Once the line with "Terms (211, 2552)" is found in the entries below, repeat it and each following line exactly, up to and including the line with "Add To Page (283, 206)". Add no other lines.

Pixel coordinate grounding data
________
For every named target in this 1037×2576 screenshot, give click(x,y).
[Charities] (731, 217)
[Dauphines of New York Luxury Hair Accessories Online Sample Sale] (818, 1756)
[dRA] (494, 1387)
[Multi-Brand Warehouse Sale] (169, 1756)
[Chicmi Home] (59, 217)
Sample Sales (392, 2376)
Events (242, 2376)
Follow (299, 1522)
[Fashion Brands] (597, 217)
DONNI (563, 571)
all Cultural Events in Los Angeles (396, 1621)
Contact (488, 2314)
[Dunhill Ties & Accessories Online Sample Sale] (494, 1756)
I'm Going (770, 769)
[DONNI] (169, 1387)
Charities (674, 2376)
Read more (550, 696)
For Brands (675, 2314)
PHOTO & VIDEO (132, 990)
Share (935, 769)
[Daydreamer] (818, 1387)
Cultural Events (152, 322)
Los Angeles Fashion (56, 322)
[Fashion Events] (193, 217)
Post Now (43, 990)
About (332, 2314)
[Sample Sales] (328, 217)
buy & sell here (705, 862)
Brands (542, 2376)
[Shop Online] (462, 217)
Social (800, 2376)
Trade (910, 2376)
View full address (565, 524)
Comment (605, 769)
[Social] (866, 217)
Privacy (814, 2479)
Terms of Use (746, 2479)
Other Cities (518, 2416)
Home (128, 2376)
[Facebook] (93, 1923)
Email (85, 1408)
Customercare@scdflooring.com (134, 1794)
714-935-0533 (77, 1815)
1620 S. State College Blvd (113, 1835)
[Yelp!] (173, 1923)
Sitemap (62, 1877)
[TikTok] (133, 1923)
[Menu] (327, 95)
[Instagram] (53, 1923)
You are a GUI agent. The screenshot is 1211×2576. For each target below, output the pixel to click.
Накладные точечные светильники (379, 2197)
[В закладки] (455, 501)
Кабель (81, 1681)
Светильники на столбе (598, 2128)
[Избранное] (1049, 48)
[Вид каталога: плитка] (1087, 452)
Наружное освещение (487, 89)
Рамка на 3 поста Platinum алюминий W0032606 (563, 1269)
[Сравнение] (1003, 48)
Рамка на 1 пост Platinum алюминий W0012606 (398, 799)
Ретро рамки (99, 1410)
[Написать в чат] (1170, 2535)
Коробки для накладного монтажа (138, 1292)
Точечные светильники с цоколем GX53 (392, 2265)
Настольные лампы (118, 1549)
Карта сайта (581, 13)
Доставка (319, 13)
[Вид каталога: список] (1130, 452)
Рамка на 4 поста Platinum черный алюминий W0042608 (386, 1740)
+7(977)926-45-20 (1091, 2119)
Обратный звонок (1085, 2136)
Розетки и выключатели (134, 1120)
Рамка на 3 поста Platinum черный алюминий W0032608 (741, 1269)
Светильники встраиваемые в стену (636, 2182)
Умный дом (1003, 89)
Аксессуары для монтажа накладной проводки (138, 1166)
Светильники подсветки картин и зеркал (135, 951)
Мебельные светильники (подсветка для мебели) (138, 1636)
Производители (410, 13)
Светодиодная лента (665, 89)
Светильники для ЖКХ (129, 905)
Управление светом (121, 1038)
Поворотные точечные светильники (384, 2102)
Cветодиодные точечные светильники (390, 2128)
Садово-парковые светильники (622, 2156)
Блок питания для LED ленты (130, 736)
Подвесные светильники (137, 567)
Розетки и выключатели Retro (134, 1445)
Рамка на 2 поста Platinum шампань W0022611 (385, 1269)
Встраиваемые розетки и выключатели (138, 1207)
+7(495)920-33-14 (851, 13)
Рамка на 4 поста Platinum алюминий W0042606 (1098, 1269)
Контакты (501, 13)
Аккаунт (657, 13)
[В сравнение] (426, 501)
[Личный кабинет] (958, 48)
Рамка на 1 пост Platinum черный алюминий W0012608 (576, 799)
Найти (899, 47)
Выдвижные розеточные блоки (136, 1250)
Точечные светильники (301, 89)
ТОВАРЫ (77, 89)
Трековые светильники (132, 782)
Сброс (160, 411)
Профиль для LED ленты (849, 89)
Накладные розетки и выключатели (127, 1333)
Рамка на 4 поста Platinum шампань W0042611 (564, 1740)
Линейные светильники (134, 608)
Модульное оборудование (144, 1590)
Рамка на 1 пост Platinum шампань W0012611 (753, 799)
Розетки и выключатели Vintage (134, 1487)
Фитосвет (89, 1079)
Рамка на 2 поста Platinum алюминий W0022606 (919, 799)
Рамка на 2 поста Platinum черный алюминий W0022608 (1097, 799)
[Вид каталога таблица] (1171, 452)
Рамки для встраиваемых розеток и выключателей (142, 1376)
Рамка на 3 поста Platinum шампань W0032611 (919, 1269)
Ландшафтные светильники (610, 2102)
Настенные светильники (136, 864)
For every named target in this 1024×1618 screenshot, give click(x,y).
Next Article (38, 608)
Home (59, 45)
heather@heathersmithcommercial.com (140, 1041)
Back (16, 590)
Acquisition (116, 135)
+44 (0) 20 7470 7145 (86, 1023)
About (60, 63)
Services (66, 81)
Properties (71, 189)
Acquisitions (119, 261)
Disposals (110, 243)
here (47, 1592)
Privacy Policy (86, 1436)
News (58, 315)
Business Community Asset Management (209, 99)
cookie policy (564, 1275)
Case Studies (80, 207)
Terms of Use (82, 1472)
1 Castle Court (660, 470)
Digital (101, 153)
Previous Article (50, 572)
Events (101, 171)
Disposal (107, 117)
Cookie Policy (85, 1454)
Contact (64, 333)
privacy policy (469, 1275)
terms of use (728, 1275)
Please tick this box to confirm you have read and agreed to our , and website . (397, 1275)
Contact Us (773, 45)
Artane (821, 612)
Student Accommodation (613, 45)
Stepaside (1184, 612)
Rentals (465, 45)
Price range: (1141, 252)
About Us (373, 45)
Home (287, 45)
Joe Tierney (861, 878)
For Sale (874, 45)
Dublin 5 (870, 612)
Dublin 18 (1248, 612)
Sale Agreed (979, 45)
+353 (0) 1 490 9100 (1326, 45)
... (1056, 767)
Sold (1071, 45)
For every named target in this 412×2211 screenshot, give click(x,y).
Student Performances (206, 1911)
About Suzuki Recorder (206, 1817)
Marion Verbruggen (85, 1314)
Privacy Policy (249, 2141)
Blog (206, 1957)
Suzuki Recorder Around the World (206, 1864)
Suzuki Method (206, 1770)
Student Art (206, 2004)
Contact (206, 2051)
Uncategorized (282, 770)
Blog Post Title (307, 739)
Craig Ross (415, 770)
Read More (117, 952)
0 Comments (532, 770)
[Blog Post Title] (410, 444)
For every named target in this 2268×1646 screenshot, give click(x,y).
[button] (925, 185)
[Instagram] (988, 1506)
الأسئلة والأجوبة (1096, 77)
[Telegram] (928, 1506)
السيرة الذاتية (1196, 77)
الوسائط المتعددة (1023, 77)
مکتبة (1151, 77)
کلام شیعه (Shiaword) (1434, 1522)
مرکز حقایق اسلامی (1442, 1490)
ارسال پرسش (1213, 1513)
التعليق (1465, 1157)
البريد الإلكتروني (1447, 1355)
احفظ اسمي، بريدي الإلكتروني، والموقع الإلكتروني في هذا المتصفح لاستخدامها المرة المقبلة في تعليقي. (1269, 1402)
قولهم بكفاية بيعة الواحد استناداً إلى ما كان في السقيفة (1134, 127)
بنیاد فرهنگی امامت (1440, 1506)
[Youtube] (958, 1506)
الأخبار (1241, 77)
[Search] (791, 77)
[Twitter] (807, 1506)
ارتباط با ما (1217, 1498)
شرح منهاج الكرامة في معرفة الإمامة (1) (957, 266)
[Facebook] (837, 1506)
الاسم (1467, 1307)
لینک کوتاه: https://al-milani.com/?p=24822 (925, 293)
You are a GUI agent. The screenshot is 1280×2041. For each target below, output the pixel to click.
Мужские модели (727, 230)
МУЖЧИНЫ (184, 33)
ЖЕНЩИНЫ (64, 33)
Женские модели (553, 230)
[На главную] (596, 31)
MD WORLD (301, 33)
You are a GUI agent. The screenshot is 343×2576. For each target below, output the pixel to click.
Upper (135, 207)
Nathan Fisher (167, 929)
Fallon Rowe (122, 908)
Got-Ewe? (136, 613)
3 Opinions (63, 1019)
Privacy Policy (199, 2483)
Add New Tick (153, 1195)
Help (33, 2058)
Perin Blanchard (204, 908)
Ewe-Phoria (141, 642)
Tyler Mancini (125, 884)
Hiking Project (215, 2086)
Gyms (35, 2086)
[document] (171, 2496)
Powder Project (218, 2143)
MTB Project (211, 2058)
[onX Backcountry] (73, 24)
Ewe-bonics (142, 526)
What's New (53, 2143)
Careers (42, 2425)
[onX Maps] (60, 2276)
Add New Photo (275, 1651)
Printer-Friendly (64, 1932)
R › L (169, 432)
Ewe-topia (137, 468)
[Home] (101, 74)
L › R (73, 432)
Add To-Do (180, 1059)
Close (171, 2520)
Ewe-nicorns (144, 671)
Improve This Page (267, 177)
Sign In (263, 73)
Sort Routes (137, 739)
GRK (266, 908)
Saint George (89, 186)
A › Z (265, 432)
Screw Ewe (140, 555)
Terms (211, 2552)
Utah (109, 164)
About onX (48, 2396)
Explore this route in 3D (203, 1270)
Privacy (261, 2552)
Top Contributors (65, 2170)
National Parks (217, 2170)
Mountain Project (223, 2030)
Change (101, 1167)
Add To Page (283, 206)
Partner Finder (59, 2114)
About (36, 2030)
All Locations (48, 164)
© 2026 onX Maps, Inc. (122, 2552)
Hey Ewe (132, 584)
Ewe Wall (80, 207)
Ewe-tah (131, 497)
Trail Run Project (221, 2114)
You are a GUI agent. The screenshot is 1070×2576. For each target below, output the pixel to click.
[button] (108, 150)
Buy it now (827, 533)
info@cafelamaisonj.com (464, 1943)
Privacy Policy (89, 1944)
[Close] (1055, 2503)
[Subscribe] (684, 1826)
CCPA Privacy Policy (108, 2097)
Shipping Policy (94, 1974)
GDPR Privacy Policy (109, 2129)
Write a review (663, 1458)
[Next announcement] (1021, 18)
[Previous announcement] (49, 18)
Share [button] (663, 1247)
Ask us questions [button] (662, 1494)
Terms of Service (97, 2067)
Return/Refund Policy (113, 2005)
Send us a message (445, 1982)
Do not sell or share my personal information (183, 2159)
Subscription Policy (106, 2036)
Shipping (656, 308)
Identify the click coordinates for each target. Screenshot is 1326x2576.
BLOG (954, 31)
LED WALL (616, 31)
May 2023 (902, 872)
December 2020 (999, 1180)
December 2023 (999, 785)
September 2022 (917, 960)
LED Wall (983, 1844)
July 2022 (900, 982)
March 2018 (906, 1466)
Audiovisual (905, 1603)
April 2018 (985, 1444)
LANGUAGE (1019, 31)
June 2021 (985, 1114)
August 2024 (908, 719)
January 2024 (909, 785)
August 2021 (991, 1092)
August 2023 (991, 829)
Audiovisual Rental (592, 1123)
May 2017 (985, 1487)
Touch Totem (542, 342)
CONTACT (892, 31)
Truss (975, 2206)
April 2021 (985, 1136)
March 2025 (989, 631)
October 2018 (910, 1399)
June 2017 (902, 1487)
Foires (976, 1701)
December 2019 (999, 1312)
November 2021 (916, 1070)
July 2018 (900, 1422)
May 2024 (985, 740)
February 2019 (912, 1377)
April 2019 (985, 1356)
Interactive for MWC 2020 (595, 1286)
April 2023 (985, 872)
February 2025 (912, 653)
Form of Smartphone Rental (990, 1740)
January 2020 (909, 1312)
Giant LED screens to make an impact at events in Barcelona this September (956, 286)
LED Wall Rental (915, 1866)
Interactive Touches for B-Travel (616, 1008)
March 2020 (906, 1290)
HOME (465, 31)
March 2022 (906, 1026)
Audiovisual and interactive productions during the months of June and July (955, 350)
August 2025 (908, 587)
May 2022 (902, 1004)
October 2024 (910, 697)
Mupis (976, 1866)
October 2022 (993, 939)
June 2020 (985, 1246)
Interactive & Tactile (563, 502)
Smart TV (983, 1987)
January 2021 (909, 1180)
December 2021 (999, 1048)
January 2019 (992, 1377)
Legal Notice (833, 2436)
________
- Your solution:
Terms (211, 2552)
Utah (109, 164)
About onX (48, 2396)
Explore this route in 3D (203, 1270)
Privacy (261, 2552)
Top Contributors (65, 2170)
National Parks (217, 2170)
Mountain Project (223, 2030)
Change (101, 1167)
Add To Page (283, 206)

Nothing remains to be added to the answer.